Vacuum-assisted venous drainage (VAVD) does not rely on the height differential between the patient’s heart and the venous reservoir, unlike conventional gravity siphon venous drainage. It is possible to raise the height of the venous reservoir, shorten the venous and arterial lines, and decrease the tubing diameter. This allows remodeling of the pump console and circuit. With smaller cannulae and shorter tubing, VAVD could dramatically reduce priming volumes, maximally decrease tubing dead space, and lower patient hemodilution [8]. VAVD is becoming especially advantageous in the neonate and pediatric populations for reducing circuit size and thereby decreasing priming volume [3].

Banbury et al. [9] reported that a VAVD resulted in a smaller CPB volume (1.4  ±  0.4 l with VAVD vs. 2.0  ±  0.4 l with gravity siphon, p  <  0.0001) in valve operations. In ­neonates and infants, with use of 3/16-in. venous and arterial tubing, no arterial line filter, no prime in the venous line, and the use of VAVD, the prime volume for a neonatal circuit reportedly is as low as 200 ml [10].

Improved venous drainage reduces the fluid overload of patients. Less interstitial edema should result in better organ function and faster recovery. Reduced flow through the right atrium and less blood in the heart should reduce rewarming of the heart and contribute to improved myocardial protection [11]. It may ameliorate the inflammatory reaction caused by contact activation of neutrophils on the CPB circuit.


Provide an Unobstructed Surgical Field


VAVD can provide total cardiopulmonary support with ­adequate cardiac decompression and reduce blood exposure to the damaging effects of pump suction and basket suction salvage.

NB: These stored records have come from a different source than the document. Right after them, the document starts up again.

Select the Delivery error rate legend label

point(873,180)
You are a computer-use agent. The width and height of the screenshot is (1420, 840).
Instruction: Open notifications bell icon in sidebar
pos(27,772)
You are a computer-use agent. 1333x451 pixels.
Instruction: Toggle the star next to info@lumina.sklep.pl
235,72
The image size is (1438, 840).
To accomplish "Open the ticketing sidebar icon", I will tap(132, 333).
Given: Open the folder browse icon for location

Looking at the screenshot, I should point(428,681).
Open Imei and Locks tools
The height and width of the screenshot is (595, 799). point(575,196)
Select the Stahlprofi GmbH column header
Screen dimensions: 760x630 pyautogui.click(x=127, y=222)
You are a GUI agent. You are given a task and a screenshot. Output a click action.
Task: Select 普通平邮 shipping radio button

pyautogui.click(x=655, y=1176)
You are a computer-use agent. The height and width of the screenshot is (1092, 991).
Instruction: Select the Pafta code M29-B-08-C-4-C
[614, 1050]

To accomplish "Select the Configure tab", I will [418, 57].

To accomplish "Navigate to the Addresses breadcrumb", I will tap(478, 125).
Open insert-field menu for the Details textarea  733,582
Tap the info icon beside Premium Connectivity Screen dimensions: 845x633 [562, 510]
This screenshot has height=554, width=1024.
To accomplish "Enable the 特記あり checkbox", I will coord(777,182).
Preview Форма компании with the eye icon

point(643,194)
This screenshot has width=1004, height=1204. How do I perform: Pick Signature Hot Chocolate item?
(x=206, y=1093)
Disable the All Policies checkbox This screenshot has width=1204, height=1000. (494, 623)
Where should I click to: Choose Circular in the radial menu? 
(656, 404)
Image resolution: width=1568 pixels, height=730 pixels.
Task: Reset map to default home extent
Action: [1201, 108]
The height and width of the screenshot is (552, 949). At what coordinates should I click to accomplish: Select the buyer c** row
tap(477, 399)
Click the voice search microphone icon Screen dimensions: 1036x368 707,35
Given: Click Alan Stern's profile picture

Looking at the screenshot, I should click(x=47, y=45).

At the same time, VAVD can maintain higher arterial perfusion flow and higher blood levels in the venous ­reservoir, resulting in a drier, “bloodless” surgical field while also minimizing blood cell trauma [9].

Shin et al. [12] reported a case in which the huge right atrial malignant lymphoma was successfully resected using VAVD without snaring the inferior vena cava. Fukuda et al. [13] described a case of re-tricuspid valve replacement with VAVD. CPB with VAVD established before median sternotomy facilitated surgery by decompressing the heart and allowed safe reentry to the mediastinum [13]. Aklog et al. [14] performed bicaval orthotopic heart transplantation in ten patients using an open IVC anastomosis with VAVD, and they have reported good results. They stated the visualization during performance of IVC anastomosis was improved [14].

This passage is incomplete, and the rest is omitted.